Aan de Voorzitter van de Tweede Kamer der Staten-Generaal
Den Haag, 1 juli 2024
Naar aanleiding van de behandeling van de verantwoordingsstukken van de Ministers
over het jaar 2023 brengt de commissie voor de Rijksuitgaven hierbij advies uit aan
de Kamer over de dechargeverlening voor het door de Ministers gevoerde financiële
beheer in 2023.1
Het sluitstuk van de begrotingscyclus is de goedkeuring van de slotwetten en de dechargeverlening
aan de Ministers voor het gevoerde financieel beheer. Het besluit over dechargeverlening
neemt de Kamer voornamelijk op basis van de door de Algemene Rekenkamer onderzochte
departementale en niet-departementale jaarverslagen, alsmede het door de Algemene
Rekenkamer onderzochte Financieel Jaarverslag van het Rijk. Nadat de Kamer heeft besloten
over de dechargeverlening zal de Kamervoorzitter het besluit bekrachtigen met een
aantekening in de jaarverslagen, waarna deze worden doorgeleid ter behandeling in
de Eerste Kamer.2
Aandacht voor dechargeverlening in de commissies
Zoals in voorgaande jaren hebben de commissies ook dit jaar, op advies van de commissie
voor de Rijksuitgaven,3 bij de behandeling van de jaarverslagen aandacht besteed aan het gevoerde financieel
beheer.
Dit jaar besloten elf vaste commissies een wetgevingsoverleg in te plannen. Zes commissies
hebben daar om uiteenlopende redenen uiteindelijk toch van afgezien en besloten hun
jaarverslagen schriftelijk te behandelen.4 Deze schriftelijke behandelingen zijn nog niet allemaal afgerond. Aangezien deze
schriftelijke behandelingen over de jaarverslagen gaan en niet over de slotwet, vormt
dit geen belemmering voor het al dan niet verlenen van decharge voor het gevoerde
financieel beheer.
Tien commissies hebben besloten om rapporteurs te benoemen5. Op 23 mei 2024 heeft de commissie voor de Rijksuitgaven een bijeenkomst van het
Auditcomité georganiseerd ter ondersteuning van de rapporteurs over de verantwoordingsstukken.

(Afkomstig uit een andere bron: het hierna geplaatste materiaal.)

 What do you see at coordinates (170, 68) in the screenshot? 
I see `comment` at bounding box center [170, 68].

Namens de commissies hebben de rapporteurs in de wetgevingsoverleggen en schriftelijke
overleggen hun bevindingen gedeeld met de betrokken bewindslieden.

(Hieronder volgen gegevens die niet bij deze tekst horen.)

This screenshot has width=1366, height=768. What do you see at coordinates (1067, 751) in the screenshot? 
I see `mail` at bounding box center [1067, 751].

De commissie voor de Rijksuitgaven heeft geconstateerd dat bij de behandeling van
de jaarverslagen geen moties zijn ingediend die tot doel hebben slechts onder een
bepaalde voorwaarde aan een Minister decharge te verlenen, dan wel om de dechargeverlening
op te schorten of te onthouden.
Advies voor plenaire afronding dechargeverlening
Het advies van de commissie voor de Rijksuitgaven luidt in het licht van het bovenstaande
dat door de Kamer aan alle Ministers decharge kan worden verleend.